Les chercheurs ont procédé à des analyses statistiques pour savoir dans quelle mesure des facteurs comme le sexe et l’âge du patient au début de la maladie pouvaient influer sur le délai écoulé entre l’apparition de la maladie et l’aggravation des incapacités, ainsi que pour déterminer si l’accumulation des incapacités en cas de SPPP pouvait se dérouler en deux phases (stade « précoce » et stade « avancé »). Pour mesurer la progression des incapacités, les chercheurs ont porté une attention particulière aux scores obtenus par chaque patient à l’échelle élaborée d’incapacités de Kurtzke (ÉÉIK), également appellee « échelle EDSS ». Les investigateurs cherchaient aussi à savoir si divers facteurs pouvaient ralentir ou précipiter l’accumulation des incapacités.

Résultats

Les chercheurs ont analysé des données provenant de la base de données de la Clinique de SP de Calgary et portant sur 446 personnes atteintes de SP progressive primaire. Le temps médian écoulé entre l’apparition de la SP et l’atteinte d’un score de 4 à l’ÉÉIK (la personne peut encore marcher malgré un niveau d’incapacité élevé) était de 5 ans, et le temps médian entre le début de la maladie et l’atteinte d’un score de 6 à l’ÉÉIK (la personne a besoin d’une canne pour marcher) était de 9 ans. Les personnes qui présentaient un score de 4 à l’ÉÉIK avaient environ 51 ans, et celles dont le score à l’ÉÉIK était de 6 avaient environ 55 ans. Ces données concordent avec les résultats d’études menées en France et au Canada, semblables à celle dont il est ici question. Toutefois, par rapport à leurs constatations, les chercheurs de Calgary ont pu noter que les auteurs de ces études de population avaient rapporté des délais de progression des incapacités plus longs, probablement parce que les cohortes étudiées ne comprenaient pas de sujets présentant une évolution rapide de la maladie. Ces résultats soulignent l’importance qu’il y a à définir précisément l’invalidité chez les personnes aux prises avec une forme progressive de SP.

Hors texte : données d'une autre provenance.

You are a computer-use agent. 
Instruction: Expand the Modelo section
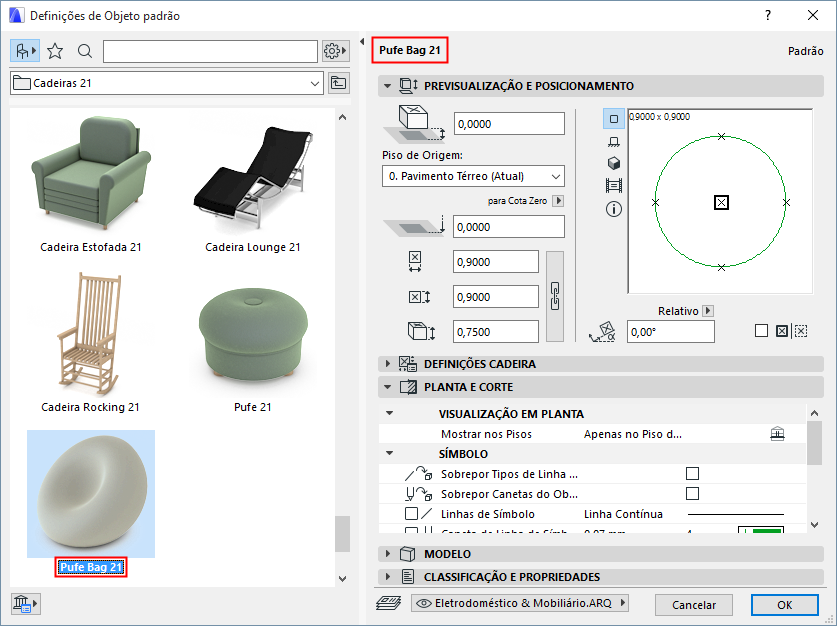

À l’issue de leurs analyses, les chercheurs ont conclu que l’âge de la personne au moment du diagnostic de SP constitue l’indicateur le plus significatif en ce qui concerne l’accumulation des incapacités en cas de SPPP. En effet, les résultats de recherche indiquent que le fait de recevoir un diagnostic de SPPP à un âge relativement avancé est associé à une réduction du délai entre l’apparition de la maladie et l’atteinte des deux scores à l’ÉÉIK pris en considération (soit 4 et 6). Par ailleurs, les chercheurs ont constaté que le sexe ne semble pas avoir d’incidence sur l’évolution de la SPPP, comme l’avaient déjà indiqué les résultats d’études semblables à la leur. Les analyses des chercheurs ont également révélé que la présence de troubles de la mobilité touchant les deux côtés du corps est associée à une évolution plus rapide de la maladie. Cette constatation concorde avec les observations faites par les neurologues de la clinique, à savoir que les lésions de la moelle épinière dues à la SP entraînent des symptômes moteurs bilatéraux, lesquels sont souvent associés à un pronostic sombre.

Commentaires

Les résultats de cette étude pourraient servir à la conception d’essais cliniques sur la SP progressive. Le fait de connaître les délais d’évolution de la SPPP entre l’apparition de la maladie et l’atteinte de niveaux d’incapacité précis (correspondant notamment à des scores de 4 et de 6 à l’ÉÉIK) pourrait faciliter l’établissement de critères d’admissibilité applicables à de futurs essais cliniques sur la SP progressive. En recrutant le plus grand nombre possible de personnes atteintes de cette forme de SP, quel que soit le rythme de progression de la maladie, les chercheurs seront en mesure de déterminer avec précision les bienfaits et les risques des traitements proposés contre la SP progressive.

Source

KOCH, M. W. et coll. « The natural history of early versus late disability accumulation in primary progressive MS », J Neurol Neurosurg Psychiatry, 2014 August 4 [publié en ligne avant l’impression].